(Dataset records)
++++++
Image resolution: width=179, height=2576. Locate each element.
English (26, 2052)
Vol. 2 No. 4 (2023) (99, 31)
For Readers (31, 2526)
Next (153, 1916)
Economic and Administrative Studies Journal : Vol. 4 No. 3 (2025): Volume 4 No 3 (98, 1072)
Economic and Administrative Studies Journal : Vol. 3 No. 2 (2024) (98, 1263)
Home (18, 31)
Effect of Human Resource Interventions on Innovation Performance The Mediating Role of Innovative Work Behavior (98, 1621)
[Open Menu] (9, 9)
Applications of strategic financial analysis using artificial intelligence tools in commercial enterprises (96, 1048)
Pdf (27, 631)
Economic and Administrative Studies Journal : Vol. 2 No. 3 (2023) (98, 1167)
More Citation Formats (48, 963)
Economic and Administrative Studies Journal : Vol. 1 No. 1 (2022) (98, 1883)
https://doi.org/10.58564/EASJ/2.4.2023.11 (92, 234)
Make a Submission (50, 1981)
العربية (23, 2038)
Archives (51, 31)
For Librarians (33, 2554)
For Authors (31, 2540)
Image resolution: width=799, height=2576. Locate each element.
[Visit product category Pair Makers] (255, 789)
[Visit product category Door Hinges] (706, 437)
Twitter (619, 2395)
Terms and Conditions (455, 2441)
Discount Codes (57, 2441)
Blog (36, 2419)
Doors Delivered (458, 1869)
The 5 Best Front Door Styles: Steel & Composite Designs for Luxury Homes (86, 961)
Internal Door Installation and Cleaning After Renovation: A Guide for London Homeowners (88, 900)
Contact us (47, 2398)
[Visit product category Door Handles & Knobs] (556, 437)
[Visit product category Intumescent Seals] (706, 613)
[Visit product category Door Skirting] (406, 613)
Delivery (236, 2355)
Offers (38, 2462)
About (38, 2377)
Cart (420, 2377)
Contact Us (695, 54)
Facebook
++++++
• TASK OBJECTIVE: What you return should match the entries above exactly.

• SOLUTION TO THIS EXERCISE:
Image resolution: width=179, height=2576. Locate each element.
English (26, 2052)
Vol. 2 No. 4 (2023) (99, 31)
For Readers (31, 2526)
Next (153, 1916)
Economic and Administrative Studies Journal : Vol. 4 No. 3 (2025): Volume 4 No 3 (98, 1072)
Economic and Administrative Studies Journal : Vol. 3 No. 2 (2024) (98, 1263)
Home (18, 31)
Effect of Human Resource Interventions on Innovation Performance The Mediating Role of Innovative Work Behavior (98, 1621)
[Open Menu] (9, 9)
Applications of strategic financial analysis using artificial intelligence tools in commercial enterprises (96, 1048)
Pdf (27, 631)
Economic and Administrative Studies Journal : Vol. 2 No. 3 (2023) (98, 1167)
More Citation Formats (48, 963)
Economic and Administrative Studies Journal : Vol. 1 No. 1 (2022) (98, 1883)
https://doi.org/10.58564/EASJ/2.4.2023.11 (92, 234)
Make a Submission (50, 1981)
العربية (23, 2038)
Archives (51, 31)
For Librarians (33, 2554)
For Authors (31, 2540)
Image resolution: width=799, height=2576. Locate each element.
[Visit product category Pair Makers] (255, 789)
[Visit product category Door Hinges] (706, 437)
Twitter (619, 2395)
Terms and Conditions (455, 2441)
Discount Codes (57, 2441)
Blog (36, 2419)
Doors Delivered (458, 1869)
The 5 Best Front Door Styles: Steel & Composite Designs for Luxury Homes (86, 961)
Internal Door Installation and Cleaning After Renovation: A Guide for London Homeowners (88, 900)
Contact us (47, 2398)
[Visit product category Door Handles & Knobs] (556, 437)
[Visit product category Intumescent Seals] (706, 613)
[Visit product category Door Skirting] (406, 613)
Delivery (236, 2355)
Offers (38, 2462)
About (38, 2377)
Cart (420, 2377)
Contact Us (695, 54)
Facebook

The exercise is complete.